Polite yet misleading Voices

The county closed a motel in a first tier suburb recently. To read this article in the local newpaper, it was all about physical issues with the building.

“A few days prior, they had a frozen sprinkler pipe that broke, and we were just confirming that it was repaired. During this confirmation, it was noticed that the pipe was repaired and their sprinkler system was fully operational, but they were using a space heater in that unit, which is not up to good fire standards,” he said. “We found many other items of concern.”

Berg reportedly discovered common areas and unoccupied rooms that did not have heat, dried vomit and blood splatter on the walls in the stairwell, clothes scattered throughout the property and other health safety concerns. He conducted the inspection alongside the city’s fire marshal.

“One of the biggest problems is that none of their exterior doors close and lock. Two of them don’t even close all the way,” he said. “We explained the importance of getting these exterior doors repaired so that they lock. Management said that they have, and they try, and within days that they are damaged by their guests so that they can allow access to others in and out of the hotel, bypassing the front desk.”

And some more stuff about ceiling tiles and a dumpster.

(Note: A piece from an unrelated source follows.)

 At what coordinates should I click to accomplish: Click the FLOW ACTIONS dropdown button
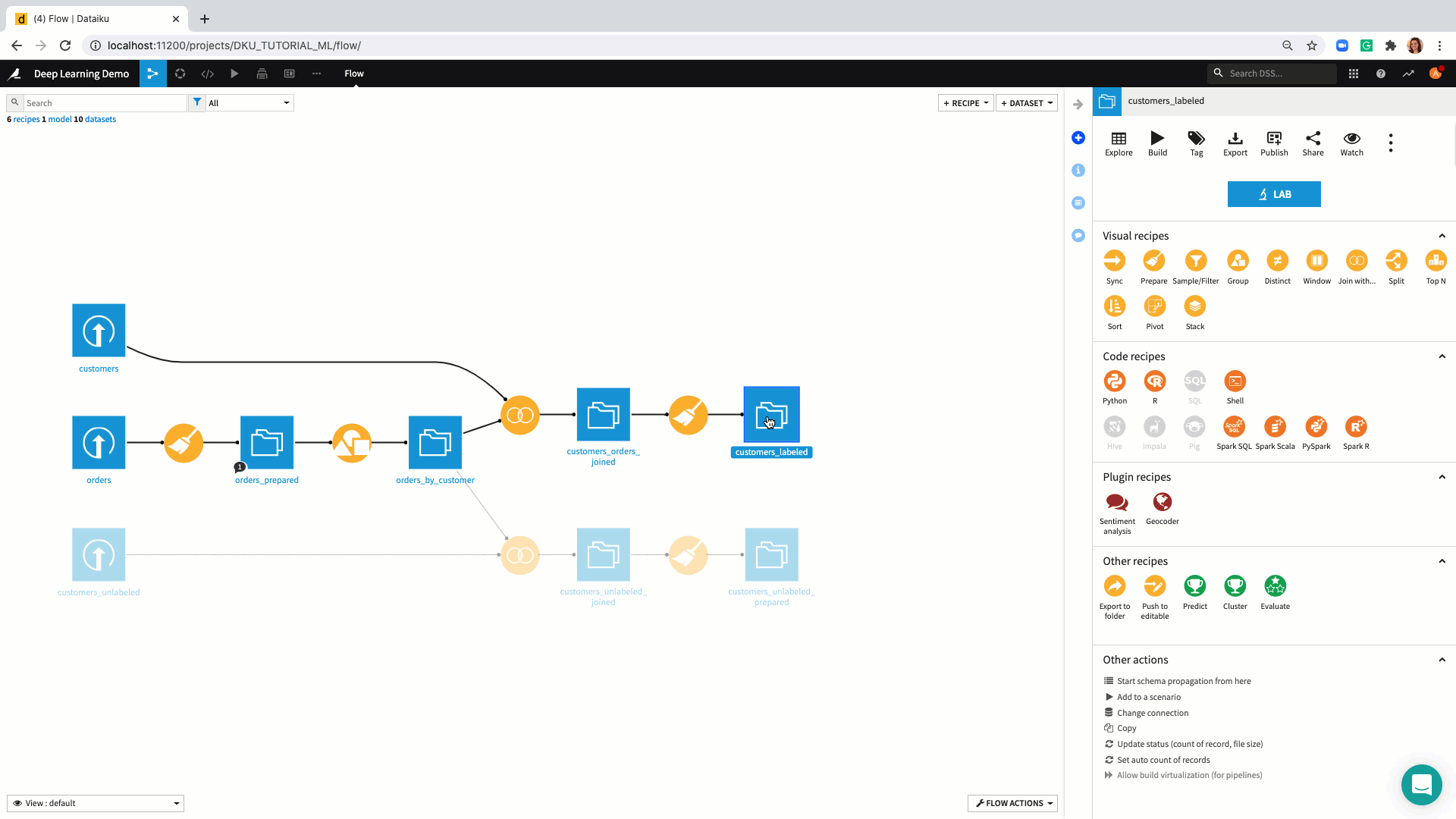coord(1013,802)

The article focuses on the decay of the physical attributes. While completely relevant, it minimizes the social explanation for the deterioration of the property. Towards the close of the article, for the readers that linger that long, there’s this:

Berg said the fire department had been called to the Travelodge once for a possible heart attack, once for a gas odor and four times to provide CPR in the past month. The Brooklyn Center Police Department, meanwhile, responded to 102 calls from the Travelodge between Jan. 9 and Feb. 6. One led to the arrest of a carjacking suspect.

“It’s the highest four-week total since at least 2015,” Berg said. “They responded to seven drug overdoses, and two of them were fatal.”

The first sign of social concern could happen anywhere— a patron has a possible heart attack. But then the true numbers surface with no additional descriptors- 102 calls to the police. One hundred and two. People doing stuff that warrants a formal intervention from municipal security.

It is reported this way because readers don’t want to dwell on it. Nor the seven suicides. We don’t talk about unattractive social factors. Which is OK as long as they show up somewhere. Otherwise everyone just pretends the issue is physical maintenance when that is only a frivolous sideshow to the real concerns associated with this particular property.